BIST 100
- Foundation: 1986
- Exchanges: Borsa Istanbul
- Constituents: 100
- Type: Large cap
- Market cap: 247.8 billion US$ (2024)
- Weighting method: Capitalization-weighted
- Related indices: BIST 30, BIST 50
- Website: BIST 100 homepage

= BIST 100 =

Blue chip stock market index

The BIST 100 is the most important Turkish stock index. The abbreviation BIST stands for Borsa Istanbul (Istanbul Stock Exchange). The BIST 100 provides information on the share price performance of the 100 largest companies on the Istanbul Stock Exchange. It thus reflects the market segment for Turkish blue chips and is the leading index for the Turkish stock market.

== Index ==
The BIST 100 is a price index and contains the 100 largest Turkish stocks weighted by market capitalization. The index level is determined exclusively on the basis of share prices. Dividend payments are not included in the calculation of the index. The BIST 100 has been calculated since January 1, 1986. The index base was initially 100 points. With effect from December 27, 1996, the index was divided by 100, setting the 1986 base value at 1 point. With effect from July 27, 2020, the index was divided by 100 again, setting the base value from 1986 at 0.01 point.

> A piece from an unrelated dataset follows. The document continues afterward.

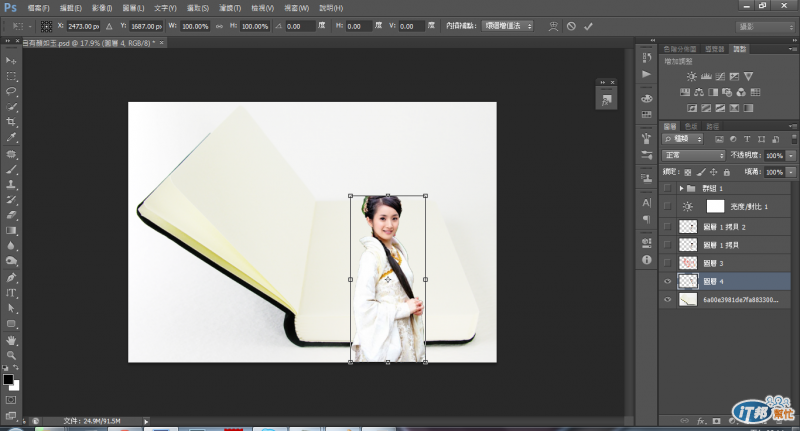
Task: Cancel the transform with the cancel icon
Action: coord(571,25)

The index is calculated in Turkish lira, which has been very inflationary in the past.

== Composition ==
The 10 largest positions in the index were in February 2024:

- Turkish Airlines
- Tüpraş
- Bim
- Akbank
- Koç Holding
- Sabancı Holding
- Turkcell
- İşbank
- Şişecam
- Erdemir

== Annual returns ==
The following table shows the annual development of the BIST 100 since 1990.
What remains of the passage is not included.